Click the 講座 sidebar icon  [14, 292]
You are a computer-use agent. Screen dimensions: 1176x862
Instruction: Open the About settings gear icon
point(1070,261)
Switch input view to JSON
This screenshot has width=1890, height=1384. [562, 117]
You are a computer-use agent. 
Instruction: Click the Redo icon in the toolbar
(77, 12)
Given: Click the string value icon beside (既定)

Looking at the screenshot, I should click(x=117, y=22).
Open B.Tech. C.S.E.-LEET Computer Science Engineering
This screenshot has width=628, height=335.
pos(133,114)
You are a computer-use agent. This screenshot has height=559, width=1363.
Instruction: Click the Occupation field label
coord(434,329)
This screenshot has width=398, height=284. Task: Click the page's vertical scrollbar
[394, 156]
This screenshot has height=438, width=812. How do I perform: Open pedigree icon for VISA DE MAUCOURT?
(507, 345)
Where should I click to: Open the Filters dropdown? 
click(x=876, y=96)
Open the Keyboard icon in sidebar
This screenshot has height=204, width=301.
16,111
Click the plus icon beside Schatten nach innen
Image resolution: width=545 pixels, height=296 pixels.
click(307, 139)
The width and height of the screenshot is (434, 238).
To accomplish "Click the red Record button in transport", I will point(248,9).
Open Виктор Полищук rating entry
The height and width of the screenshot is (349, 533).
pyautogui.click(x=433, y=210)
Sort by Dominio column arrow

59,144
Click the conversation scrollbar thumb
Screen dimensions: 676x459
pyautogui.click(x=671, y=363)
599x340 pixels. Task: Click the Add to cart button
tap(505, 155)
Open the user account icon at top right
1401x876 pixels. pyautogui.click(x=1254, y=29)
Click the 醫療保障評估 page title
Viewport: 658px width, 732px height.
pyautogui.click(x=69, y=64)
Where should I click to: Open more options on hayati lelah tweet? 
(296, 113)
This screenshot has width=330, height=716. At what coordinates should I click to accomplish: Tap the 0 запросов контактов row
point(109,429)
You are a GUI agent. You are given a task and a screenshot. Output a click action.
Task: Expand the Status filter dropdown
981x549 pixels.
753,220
********************
WHAT YOU HAVE TO DO :: Extract each line of the listing above, copying it word for word.

ANSWER TO THIS EXERCISE ::
Click the 講座 sidebar icon  [14, 292]
You are a computer-use agent. Screen dimensions: 1176x862
Instruction: Open the About settings gear icon
point(1070,261)
Switch input view to JSON
This screenshot has width=1890, height=1384. [562, 117]
You are a computer-use agent. 
Instruction: Click the Redo icon in the toolbar
(77, 12)
Given: Click the string value icon beside (既定)

Looking at the screenshot, I should click(x=117, y=22).
Open B.Tech. C.S.E.-LEET Computer Science Engineering
This screenshot has width=628, height=335.
pos(133,114)
You are a computer-use agent. This screenshot has height=559, width=1363.
Instruction: Click the Occupation field label
coord(434,329)
This screenshot has width=398, height=284. Task: Click the page's vertical scrollbar
[394, 156]
This screenshot has height=438, width=812. How do I perform: Open pedigree icon for VISA DE MAUCOURT?
(507, 345)
Where should I click to: Open the Filters dropdown? 
click(x=876, y=96)
Open the Keyboard icon in sidebar
This screenshot has height=204, width=301.
16,111
Click the plus icon beside Schatten nach innen
Image resolution: width=545 pixels, height=296 pixels.
click(307, 139)
The width and height of the screenshot is (434, 238).
To accomplish "Click the red Record button in transport", I will point(248,9).
Open Виктор Полищук rating entry
The height and width of the screenshot is (349, 533).
pyautogui.click(x=433, y=210)
Sort by Dominio column arrow

59,144
Click the conversation scrollbar thumb
Screen dimensions: 676x459
pyautogui.click(x=671, y=363)
599x340 pixels. Task: Click the Add to cart button
tap(505, 155)
Open the user account icon at top right
1401x876 pixels. pyautogui.click(x=1254, y=29)
Click the 醫療保障評估 page title
Viewport: 658px width, 732px height.
pyautogui.click(x=69, y=64)
Where should I click to: Open more options on hayati lelah tweet? 
(296, 113)
This screenshot has width=330, height=716. At what coordinates should I click to accomplish: Tap the 0 запросов контактов row
point(109,429)
You are a GUI agent. You are given a task and a screenshot. Output a click action.
Task: Expand the Status filter dropdown
981x549 pixels.
753,220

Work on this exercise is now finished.